Di Maria Carmela Di Motta
In questi ormai numerosi giorni di quarantena mi sono fermata ad ascoltare cosa ha da dirci il silenzio. Non eravamo di certo abituati a questa situazione “di fermo”. Eravamo tutti presi dalla frenesia delle numerose cose da fare nell’arco di una giornata che ci sembrava passasse in un istante. Ciò che si voleva sfuggire adesso ci inghiotte. Ora che tutto è immobile e le giornate, al contrario, sembrano interminabili, ho colto l’occasione per completare la lettura di un romanzo iniziato tempo fa: “L’insostenibile leggerezza dell’essere” di Milan Kundera.

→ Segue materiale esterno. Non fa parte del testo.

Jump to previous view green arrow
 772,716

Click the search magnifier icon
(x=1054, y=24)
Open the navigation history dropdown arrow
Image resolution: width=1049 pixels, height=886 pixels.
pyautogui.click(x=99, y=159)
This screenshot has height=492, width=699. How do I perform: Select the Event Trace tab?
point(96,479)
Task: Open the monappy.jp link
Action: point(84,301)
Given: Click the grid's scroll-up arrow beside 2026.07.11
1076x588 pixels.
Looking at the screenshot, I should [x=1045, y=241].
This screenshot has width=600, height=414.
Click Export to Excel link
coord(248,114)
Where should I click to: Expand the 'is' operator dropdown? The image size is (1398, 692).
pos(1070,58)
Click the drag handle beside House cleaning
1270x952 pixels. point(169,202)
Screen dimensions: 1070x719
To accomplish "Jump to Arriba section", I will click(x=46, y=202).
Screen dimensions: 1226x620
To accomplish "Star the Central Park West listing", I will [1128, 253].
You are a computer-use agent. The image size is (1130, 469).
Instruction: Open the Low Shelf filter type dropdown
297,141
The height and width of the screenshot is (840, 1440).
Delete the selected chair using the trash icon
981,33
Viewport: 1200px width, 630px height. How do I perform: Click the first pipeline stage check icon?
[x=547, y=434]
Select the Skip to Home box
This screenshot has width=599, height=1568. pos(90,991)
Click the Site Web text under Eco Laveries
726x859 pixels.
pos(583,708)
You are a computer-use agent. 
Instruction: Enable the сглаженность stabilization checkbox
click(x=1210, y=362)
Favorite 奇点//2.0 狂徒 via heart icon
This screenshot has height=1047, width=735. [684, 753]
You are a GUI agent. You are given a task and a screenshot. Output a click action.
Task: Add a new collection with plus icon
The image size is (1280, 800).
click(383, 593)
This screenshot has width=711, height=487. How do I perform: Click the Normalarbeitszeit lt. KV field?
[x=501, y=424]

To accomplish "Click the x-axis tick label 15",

Uno dei temi affrontati dallo scrittore è quello di cercare di capire il reale significato della leggerezza e della pesantezza. È un romanzo che trasuda filosofia da ogni pagina. In particolare ha suscitato la mia curiosità la teoria dell’eterno ritorno di Nietzsche. Che può valere ritenere che un giorno ogni cosa si ripeterà così come l’abbiamo già vissuta? “Il mito dell’eterno ritorno afferma, per negazione, che la vita che scompare una volta per sempre, che non ritorna, è simile a un’ombra, è priva di peso, è morta già in precedenza, e che, sia stata essa terribile, bella o splendida, quel terrore, quello splendore, quella bellezza non significano nulla”.
L’idea dell’eterno ritorno ci apre quindi una nuova prospettiva attraverso la quale noi intendiamo le cose in maniera diversa, tutto ci appare privo della propria transitorietà, di conseguenza, ogni nostro gesto sentirà il peso della responsabilità. Ma quindi questo significa che ciò che è fugace, effimero non è condannabile? “La luce rossa del tramonto illumina ogni cosa con il fascino della nostalgia: anche la ghigliottina”. Nietzsche identifica l’idea dell’eterno ritorno come il fardello più pesante, ma chi dice che la pesantezza debba per forza essere qualcosa di terribile e la leggerezza invece qualcosa di meraviglioso? Parmenide, ad esempio, vedeva l’intero universo diviso in due coppie di opposizioni: uno dei poli dell’opposizione era per lui positivo mentre l’altro negativo ma il problema rimaneva lo stesso. Che cos’era positivo, la pesantezza o la leggerezza?
A mio parere attuare nella società odierna il mito dell’eterno ritorno rappresenterebbe nient’altro che una condanna a morte della collettività, a vantaggio solo e soltanto del singolo. Perché il COVID-19 come altri numerosi eventi, se non tutti, avvengono una sola volta nella storia e se ciò che è effimero non è condannabile come non sarà condannabile neppure l’atteggiamento di tutte quelle persone che agiscono pensando solo al proprio tornaconto e ignorando il fatto che, in questa situazione di emergenza, le loro azioni influenzano non solo il loro futuro ma anche quello degli altri. Ora forse questo mio punto di vista potrà essere interpretato come pesante ma “davvero la pesantezza è terribile e la leggerezza meravigliosa ?”.